- _Exercise requirements_: Copy exactly, beginning with the line holding "Select the Type tool" and ending with the final line of the data beneath this task; copy nothing else, and leave out every picture.

Saved data entries:
------

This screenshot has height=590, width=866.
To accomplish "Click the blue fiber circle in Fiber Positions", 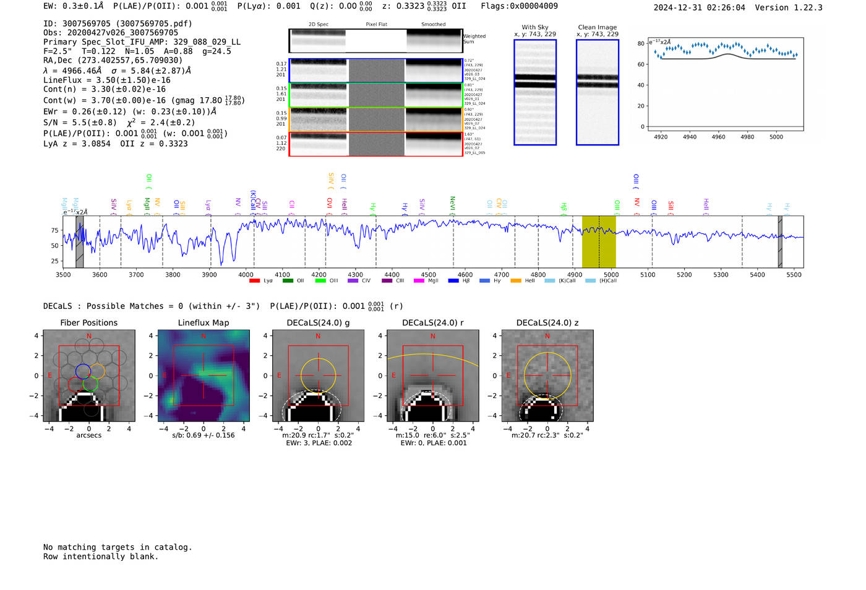I will (x=83, y=371).
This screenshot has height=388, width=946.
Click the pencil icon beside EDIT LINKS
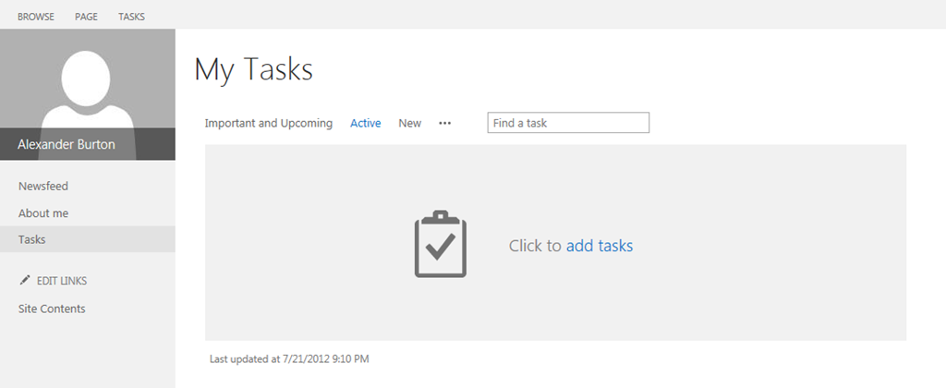tap(25, 280)
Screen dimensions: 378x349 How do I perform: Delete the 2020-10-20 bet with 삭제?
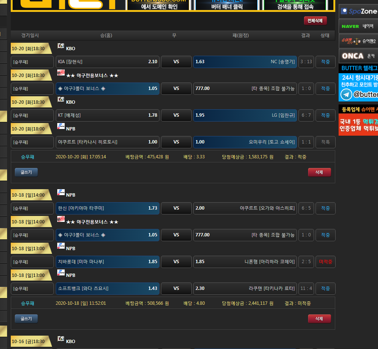(x=319, y=172)
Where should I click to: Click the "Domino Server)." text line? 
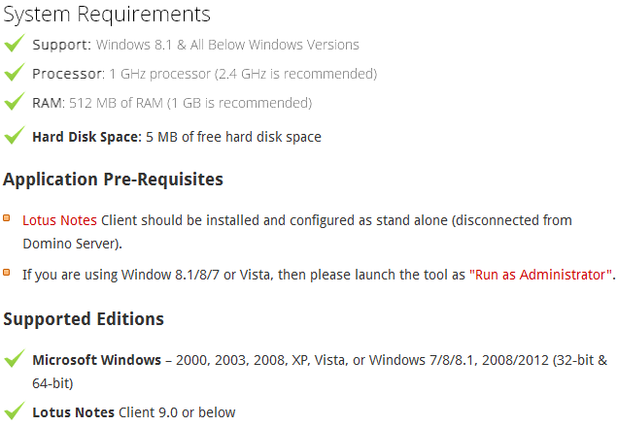73,244
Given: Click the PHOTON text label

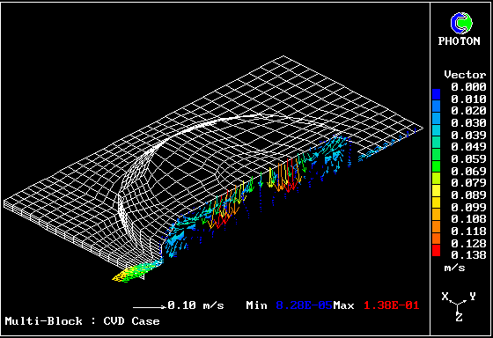Looking at the screenshot, I should 459,40.
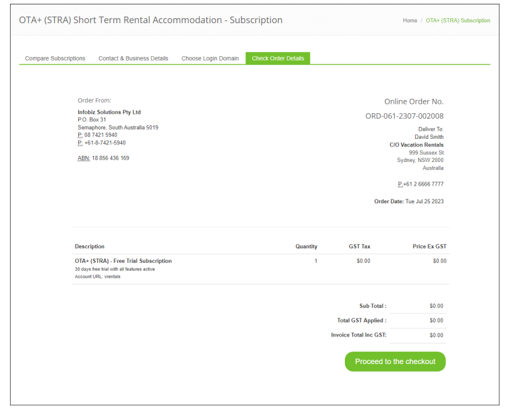Click the OTA+ (STRA) Subscription breadcrumb

tap(458, 21)
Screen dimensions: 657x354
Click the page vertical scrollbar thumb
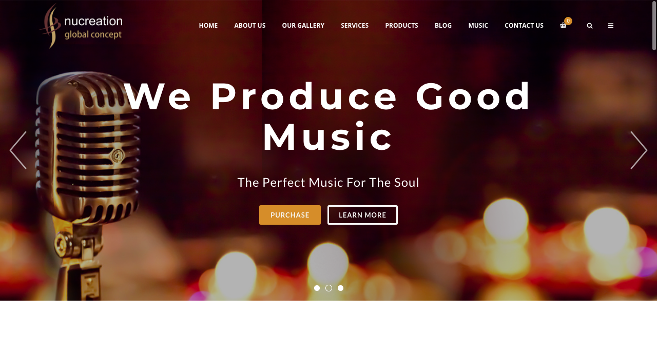(654, 26)
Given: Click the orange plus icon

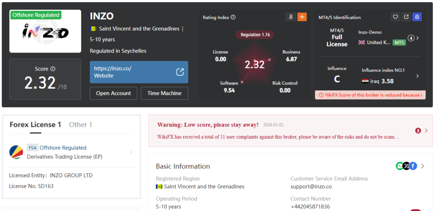Looking at the screenshot, I should coord(302,17).

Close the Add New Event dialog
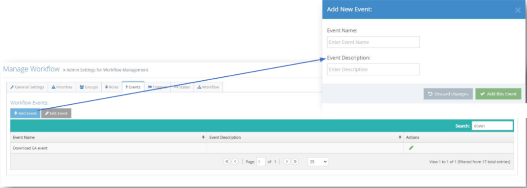tap(518, 10)
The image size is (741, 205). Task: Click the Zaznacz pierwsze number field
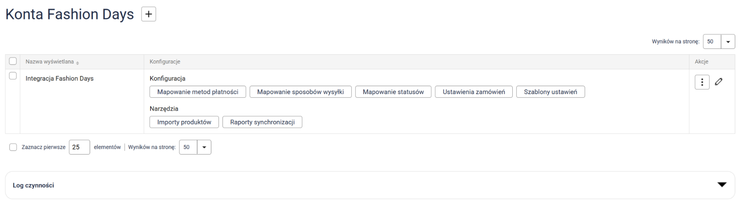pyautogui.click(x=79, y=147)
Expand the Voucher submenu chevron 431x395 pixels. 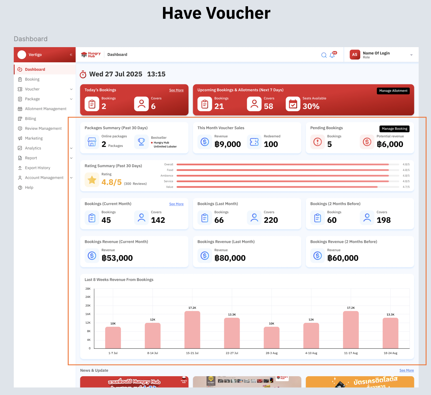tap(71, 89)
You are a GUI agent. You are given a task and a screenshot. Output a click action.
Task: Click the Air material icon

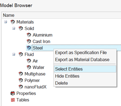coord(29,61)
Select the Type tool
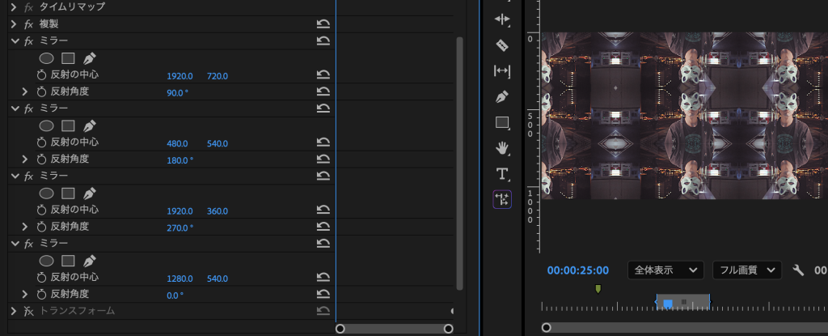 point(502,173)
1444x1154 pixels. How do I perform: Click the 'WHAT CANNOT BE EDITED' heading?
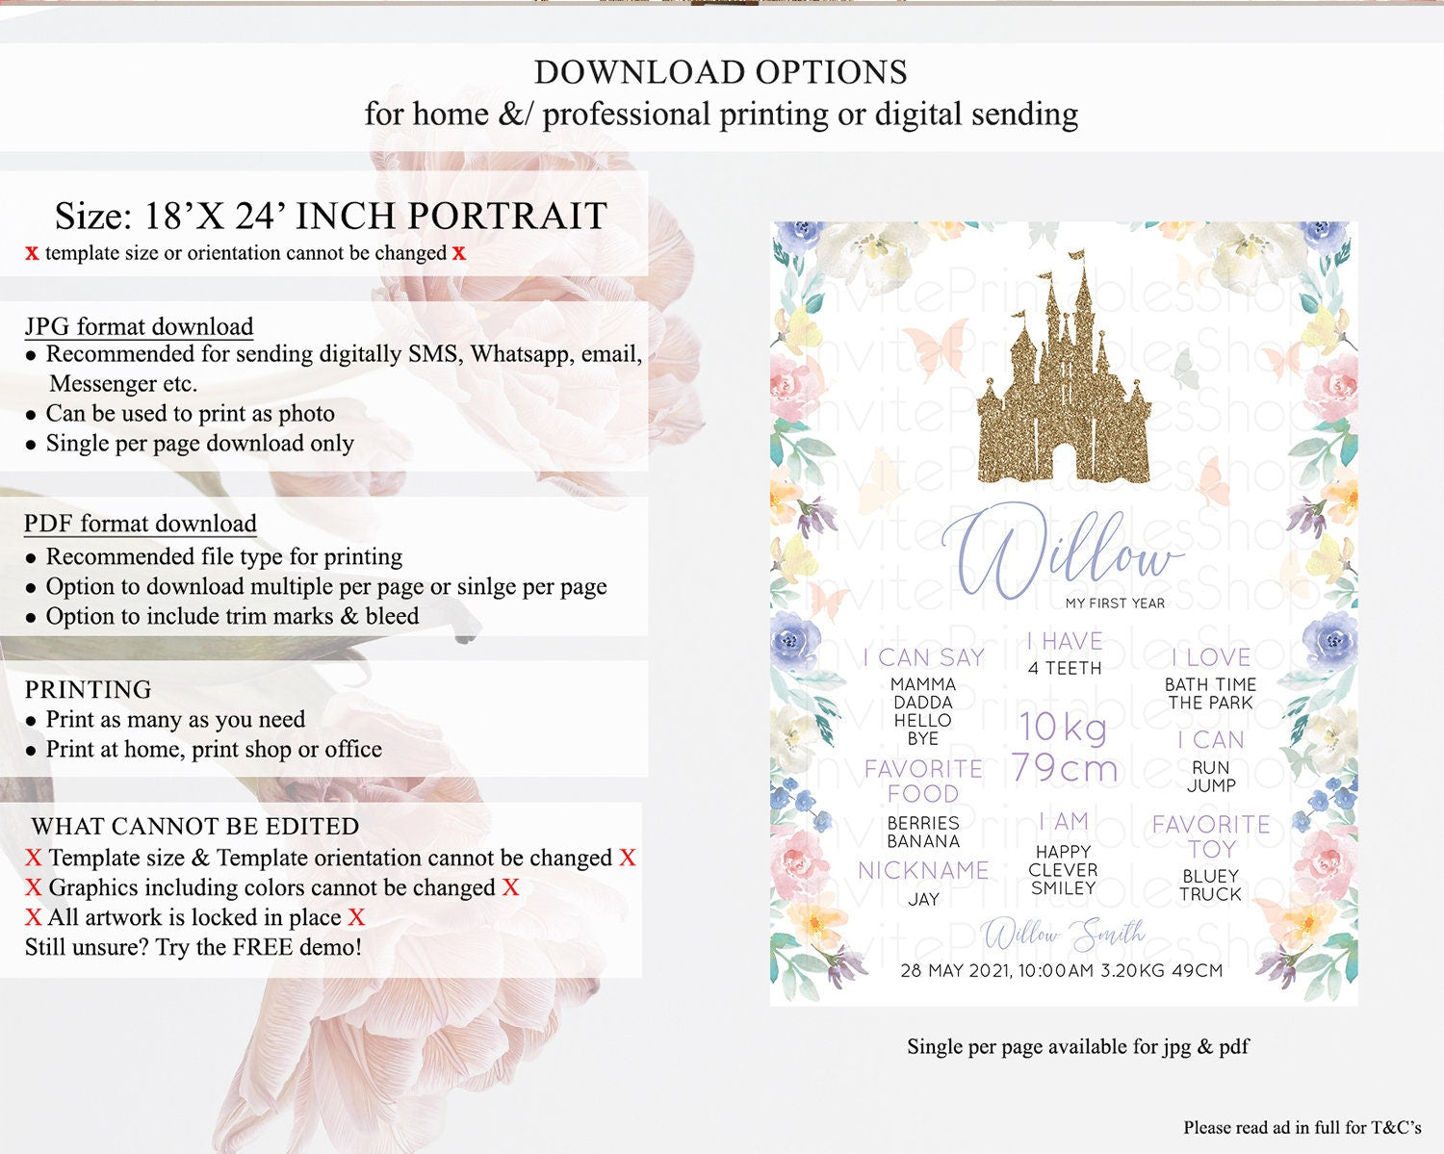point(195,826)
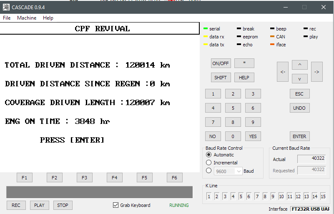This screenshot has height=214, width=334.
Task: Toggle the Grab Keyboard checkbox
Action: tap(116, 205)
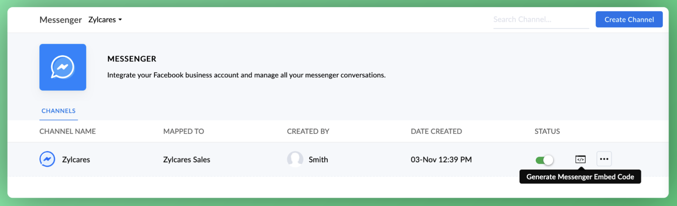
Task: Open the three-dots more options menu
Action: [604, 159]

------

- _Result for this task_:
Select the Type tool
 point(502,173)
1444x1154 pixels. How do I perform: Click the 'WHAT CANNOT BE EDITED' heading?
point(195,826)
This screenshot has height=214, width=334.
Task: Toggle the Grab Keyboard checkbox
Action: tap(116, 205)
Task: Open the three-dots more options menu
Action: [604, 159]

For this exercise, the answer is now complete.